There are individuals, occasionally of questionable mental stability, with the power to end mankind as we know it, with the proverbial click of a button. Evans says, “Nuclear weapons affect all our lives, even though they’re not part of the public conversation. Really, everybody should know more about nuclear weapons, or at least think about nuclear weapons. They feel abstract and distant. When it’s talked about in other countries at least half-way around the world, it has no purchase on our day-to-day imagination.” Gameshow’s newest production Nuclear Future seeks to change this.
Theirs is a company that describes itself as creating projects that explore political ideas. Evans explains that the ways in which this has manifested over the years has changed. “We say ‘politics’ but what we’re really talking about is power; who has power and how it’s used. In Nuclear Future, it’s about nuclear weapons as a massive manifestation of power; totally destructive power.”

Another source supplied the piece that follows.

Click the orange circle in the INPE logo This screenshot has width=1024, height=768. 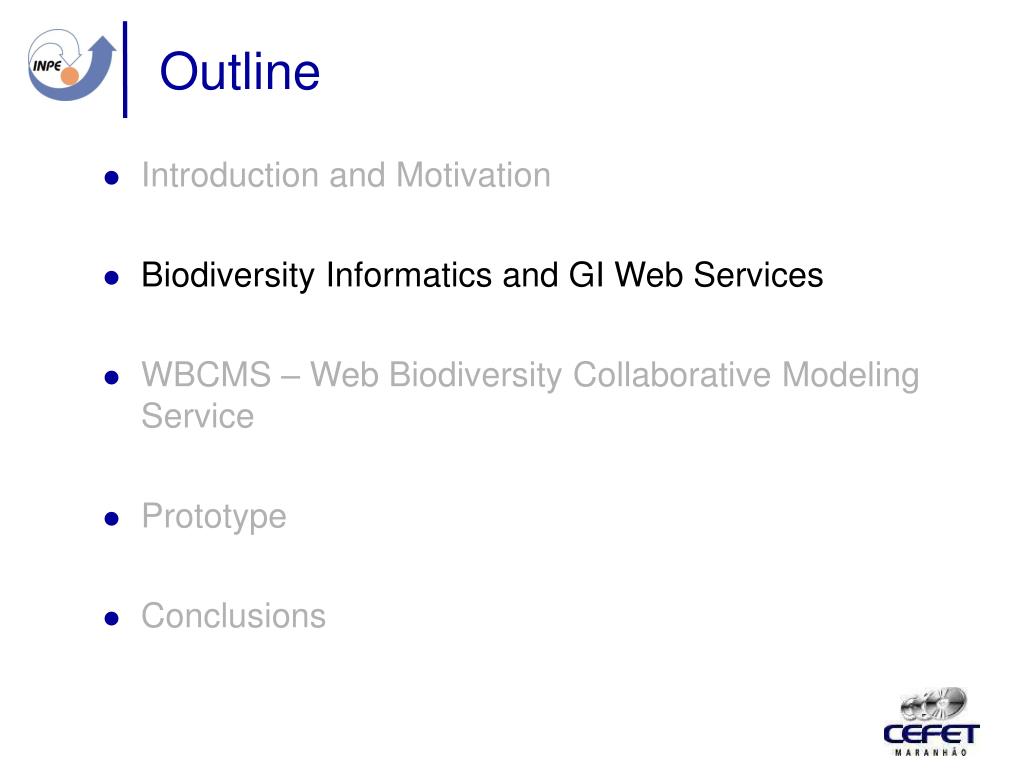69,78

But whilst grappling with the magnitude of these issues, Nuclear Future is at its core a human story. Evans says, “It’s the story of one person: a nuclear scientist, a daughter and a mother. The piece ultimately asks, ‘How can one person make an impact on the world?’”
Whilst researching the piece, Evans and Ryan came across many things that surprised them. Evans says, “I don’t think I realised until making a show about nuclear weapons how all-pervasive and total in their influence and effect they are.” The scope of this piece, however, is not merely limited to issues surrounding nuclear weapons. “We’re also making a show about any crisis that seems overwhelming and unanswerable. This speaks to the crises we are facing globally, the problems so enormous we can’t even face trying to work them out.” he tells me.

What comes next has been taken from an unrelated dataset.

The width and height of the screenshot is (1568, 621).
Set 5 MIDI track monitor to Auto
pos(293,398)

The visual aspects of the production have been created by Joshua Pharo and they play a leading role in creating the world of the play. Pharo has worked with the team in developing a technique of stage lighting using projected light through video design. Evans says, “When the audience walk in, they will see the performer [Leda Douglas] between two empty walls in the corner of the room. Throughout the piece, visual imagery immerses the audience in the world of the performer.”

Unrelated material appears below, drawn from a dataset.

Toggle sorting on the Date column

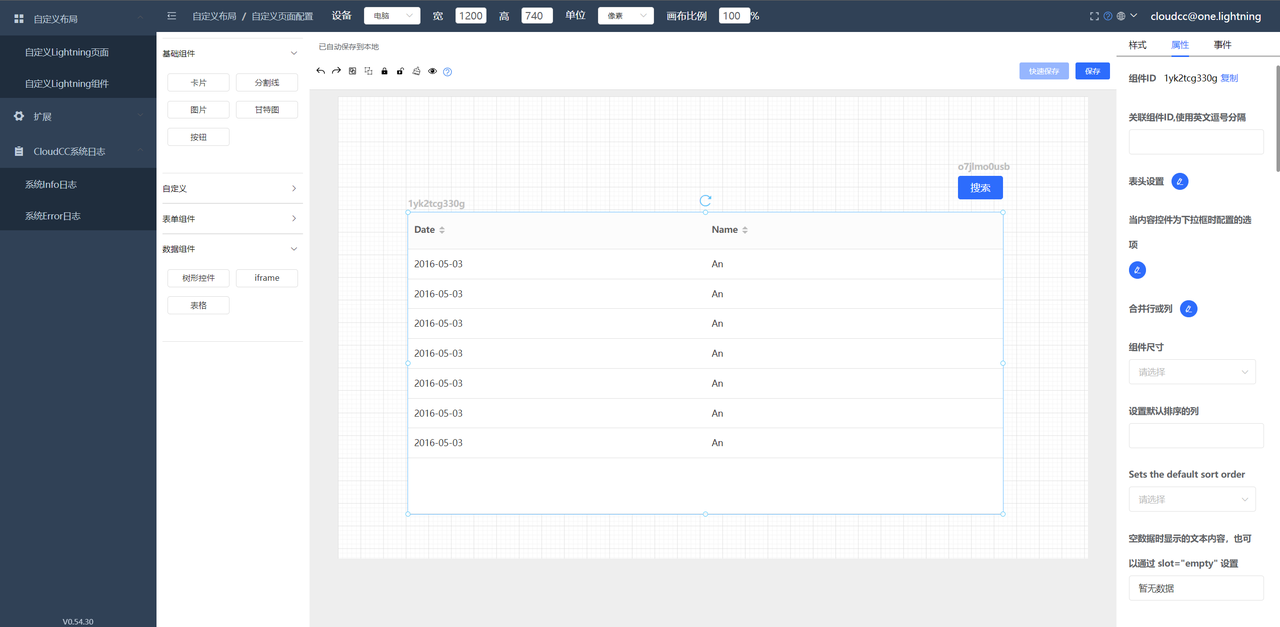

With over ten years’ experience as a theatre-making team, Evans and Ryan have developed an enviable collaborative shorthand. When I ask Evans about any stylistic hallmarks of a Gameshow production, he says all projects start as a conversation between him and Ryan. “Some stay as conversations, but some recur and grow into a creative project. We have been very lucky to have the relationship we have. That gives us an anchor to then partner with other people. We know we’ve got the core collaboration.”
When I ask Evans who he hopes the audience of the production might be, he tells me, “We don’t want to limit it. People who enjoy new theatre, people who are interested in global politics, science and the military and anyone who feels like they don’t know what’s going on in the world. Anyone who wants to make the world a better place. It’s a story that anyone can relate to as it’s about one person’s actions that can ultimately change the world. Come and see the show.”
As a company inspired by politics and power, there is no shortage of material in the current political climate for Gameshow. They seem undaunted in tackling the massive issues that impact our daily lives and bringing these issues to a level that is accessible and ultimately, human. Perhaps the difficulty in tackling the world’s ‘big problems’ is precisely that they feel so daunting and far away. Nuclear Future is, in Evan’s words: “A story that finds a human scale of facing an enormous problem,” and this has never felt more relevant. It may not be necessary for a piece of theatre to attempt to change the world, but if it can empower the individual to make change, the effect may be the same.